▶ **Dataset**
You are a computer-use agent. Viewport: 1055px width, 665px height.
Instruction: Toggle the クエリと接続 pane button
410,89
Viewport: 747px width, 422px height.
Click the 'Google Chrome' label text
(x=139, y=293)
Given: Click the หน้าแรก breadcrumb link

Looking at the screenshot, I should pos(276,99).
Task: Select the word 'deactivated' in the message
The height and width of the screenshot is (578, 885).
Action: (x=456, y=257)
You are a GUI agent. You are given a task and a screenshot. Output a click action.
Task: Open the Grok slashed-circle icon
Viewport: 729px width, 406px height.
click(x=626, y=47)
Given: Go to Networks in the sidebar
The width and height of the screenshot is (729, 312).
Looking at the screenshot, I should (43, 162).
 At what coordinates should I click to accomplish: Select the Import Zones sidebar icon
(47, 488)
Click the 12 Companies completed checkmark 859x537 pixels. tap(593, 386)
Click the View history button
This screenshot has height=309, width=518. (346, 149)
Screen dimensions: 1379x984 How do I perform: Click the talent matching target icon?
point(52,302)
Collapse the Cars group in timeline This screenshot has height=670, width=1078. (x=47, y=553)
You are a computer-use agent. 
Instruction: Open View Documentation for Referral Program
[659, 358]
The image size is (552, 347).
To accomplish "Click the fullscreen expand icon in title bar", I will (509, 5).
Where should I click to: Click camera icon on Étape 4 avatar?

▶ **Stated goal**
In the listing, swap "sidebar" for "side panel" in every line from the one with "Viewport: 747px width, 422px height." through the end of the listing, and leave everything else as it is.

▶ **Right answer**
Viewport: 747px width, 422px height.
Click the 'Google Chrome' label text
(x=139, y=293)
Given: Click the หน้าแรก breadcrumb link

Looking at the screenshot, I should pos(276,99).
Task: Select the word 'deactivated' in the message
The height and width of the screenshot is (578, 885).
Action: (x=456, y=257)
You are a GUI agent. You are given a task and a screenshot. Output a click action.
Task: Open the Grok slashed-circle icon
Viewport: 729px width, 406px height.
click(x=626, y=47)
Given: Go to Networks in the side panel
The width and height of the screenshot is (729, 312).
Looking at the screenshot, I should (43, 162).
 At what coordinates should I click to accomplish: Select the Import Zones side panel icon
(47, 488)
Click the 12 Companies completed checkmark 859x537 pixels. tap(593, 386)
Click the View history button
This screenshot has height=309, width=518. (346, 149)
Screen dimensions: 1379x984 How do I perform: Click the talent matching target icon?
point(52,302)
Collapse the Cars group in timeline This screenshot has height=670, width=1078. (x=47, y=553)
You are a computer-use agent. 
Instruction: Open View Documentation for Referral Program
[659, 358]
The image size is (552, 347).
To accomplish "Click the fullscreen expand icon in title bar", I will (509, 5).
Where should I click to: Click camera icon on Étape 4 avatar?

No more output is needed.